DESCRIPTION OF THE TASK | Skipping all pictures, please restate word for word the lines from the one that contains "Given: Expand the Crank Assy tree node" through the last line of the entries.

===============

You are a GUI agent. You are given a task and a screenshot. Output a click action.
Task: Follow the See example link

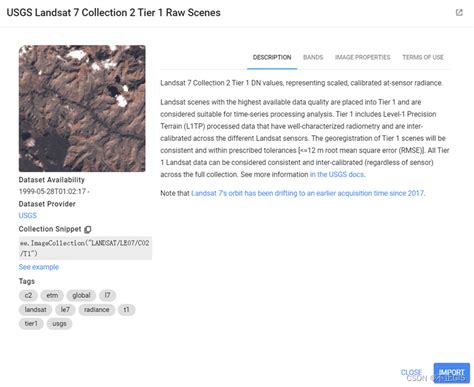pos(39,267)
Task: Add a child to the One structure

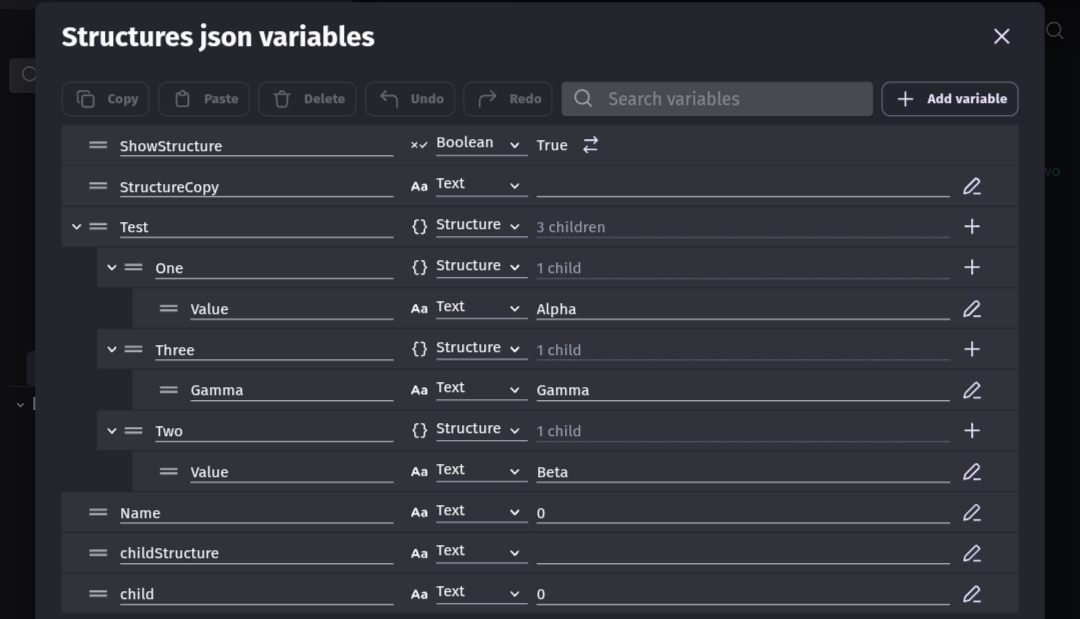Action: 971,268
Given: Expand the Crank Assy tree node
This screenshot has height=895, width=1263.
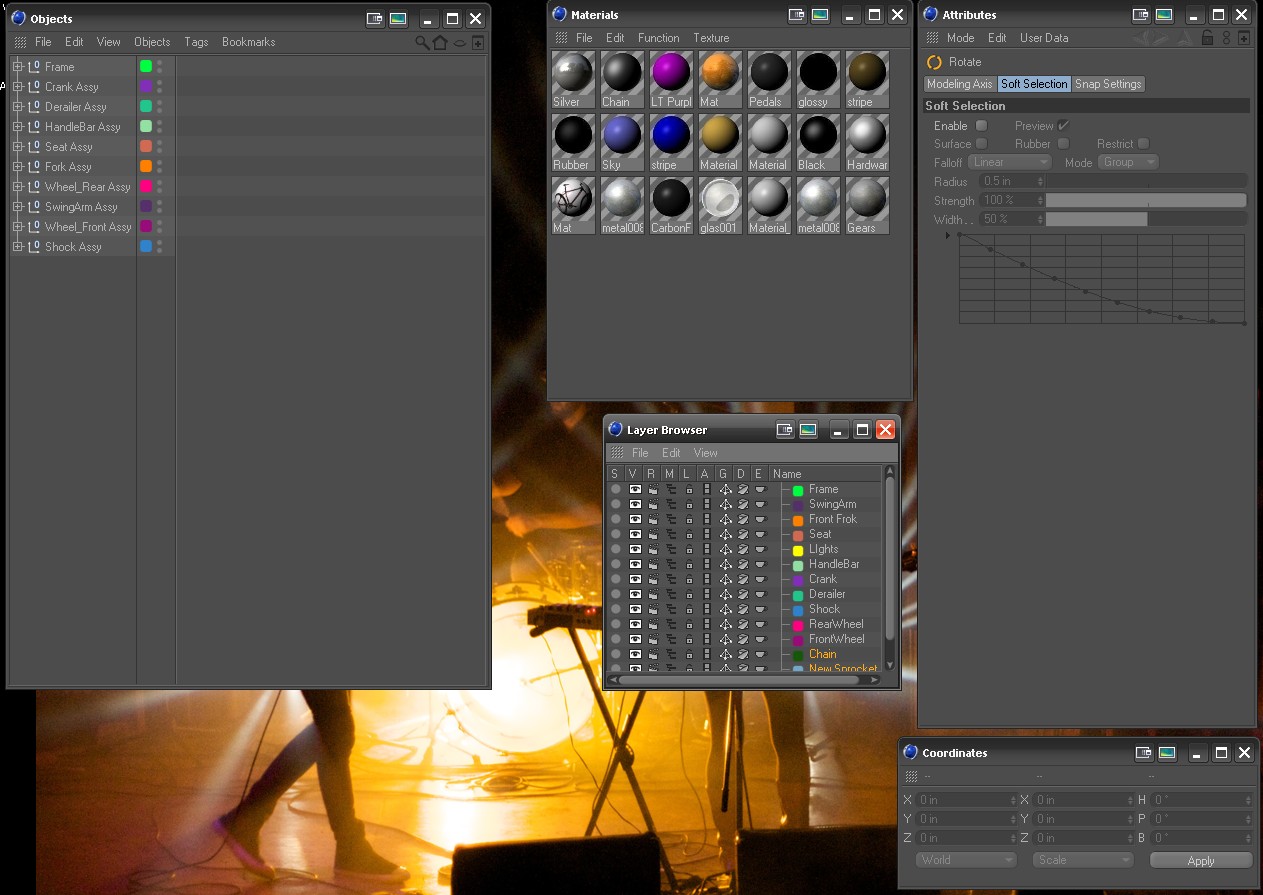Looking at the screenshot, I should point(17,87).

===============

ANSWER TO THIS PROBLEM |
Given: Expand the Crank Assy tree node
This screenshot has height=895, width=1263.
Looking at the screenshot, I should point(17,87).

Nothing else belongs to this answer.